Dataset entries:
Segment Open

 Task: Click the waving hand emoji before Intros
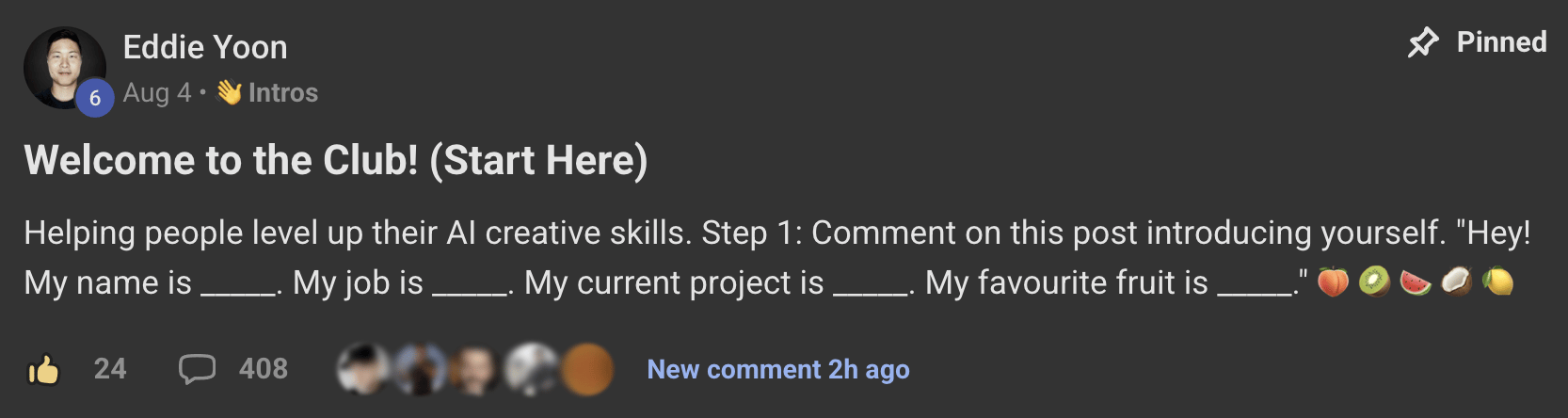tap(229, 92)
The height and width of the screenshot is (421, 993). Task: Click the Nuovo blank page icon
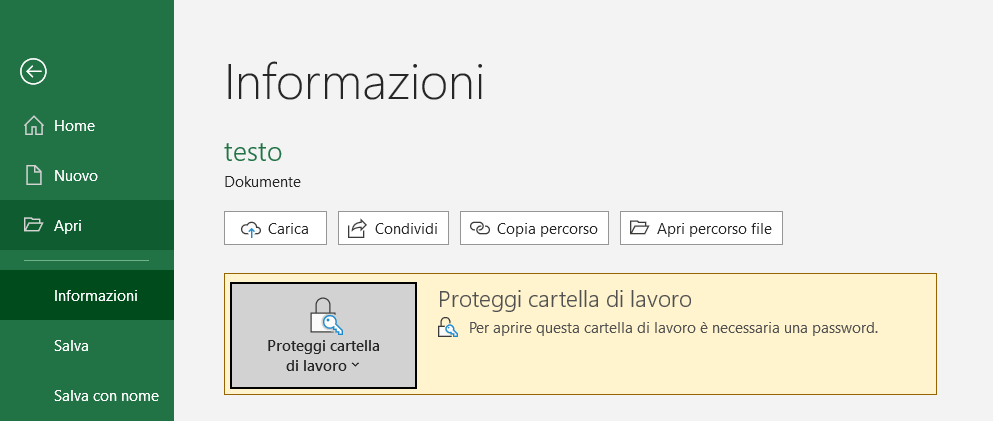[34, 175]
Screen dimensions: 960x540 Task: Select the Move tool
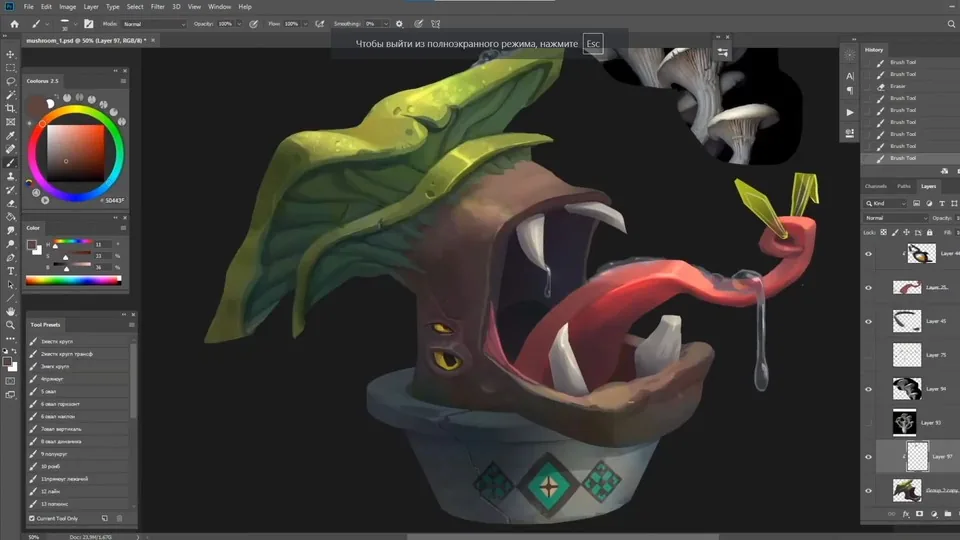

Segment Closed

Task statement:
Print the lines from the one that contains "The height and" through the last line of the data, exactly and in full, and no other lines. Pictures are not part of the copy.

Result:
The height and width of the screenshot is (421, 993). Task: Click the Nuovo blank page icon
[34, 175]
Screen dimensions: 960x540 Task: Select the Move tool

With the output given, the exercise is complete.